Extract:
* * *

Dharamshala:- Our decision to take the controversial new train from Xining to Lhasa in 2012 tugged at my conscience, but it was the one way that we could logistically manage our trip to Tibet. And I will admit that the opportunity to watch the vast Tibetan plateau unfold before our eyes was a compelling prospect.
My husband and I board at Xining in the evening and are soon travelling in darkness, but we wake up the next morning to magnificent scenery. Welcome to Tibet, the Land of Snows. Vast brown plains stretch in every direction with smooth snow-covered mountains on the horizon. Occasionally there is a lake or stream, usually frozen. All under brilliant sunshine. I find it starkly beautiful, and love that there is such wild, wide open space left in the world. We see some small settlements, or more often, just a house sitting alone. Sometimes there is a person or two looking after a herd of yaks or sheep.
As we approach Lhasa, the settlements grow larger and, with a slight decrease in elevation, the terrain becomes rockier and seemingly more fertile. Several villages are ringed by stone-walled garden plots and yaks drag ploughs over the land. We see many military vehicles heading towards Lhasa as we get closer, at one point counting a convoy of 70 army trucks. Tibet is indeed the problem child of China.

* * *

Aim of the task:
Copy out the stretch of the Tibet train account from "Dharamshala:- Our decision" through "a compelling prospect.", word for word.

Dataset excerpt:
* * *

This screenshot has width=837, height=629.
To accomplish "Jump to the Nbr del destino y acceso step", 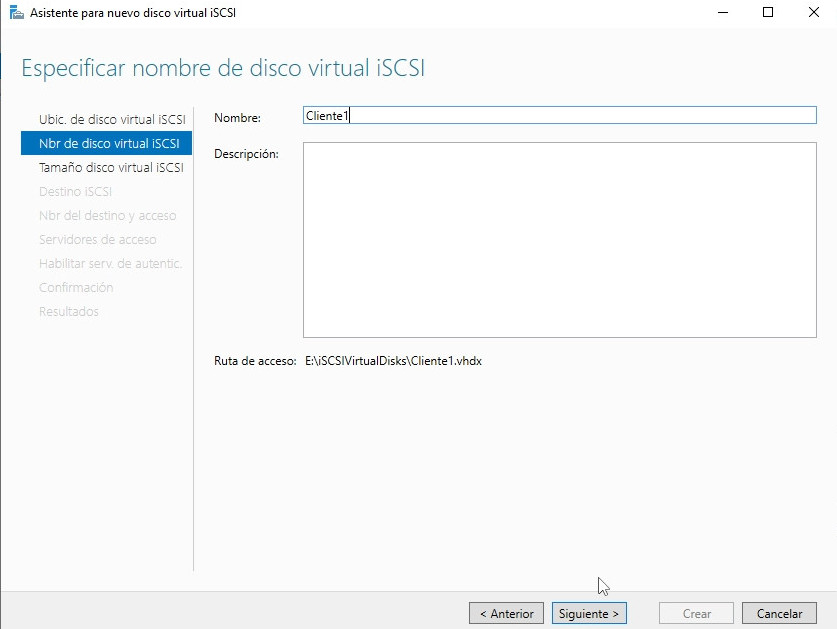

* * *

Task output:
Dharamshala:- Our decision to take the controversial new train from Xining to Lhasa in 2012 tugged at my conscience, but it was the one way that we could logistically manage our trip to Tibet. And I will admit that the opportunity to watch the vast Tibetan plateau unfold before our eyes was a compelling prospect.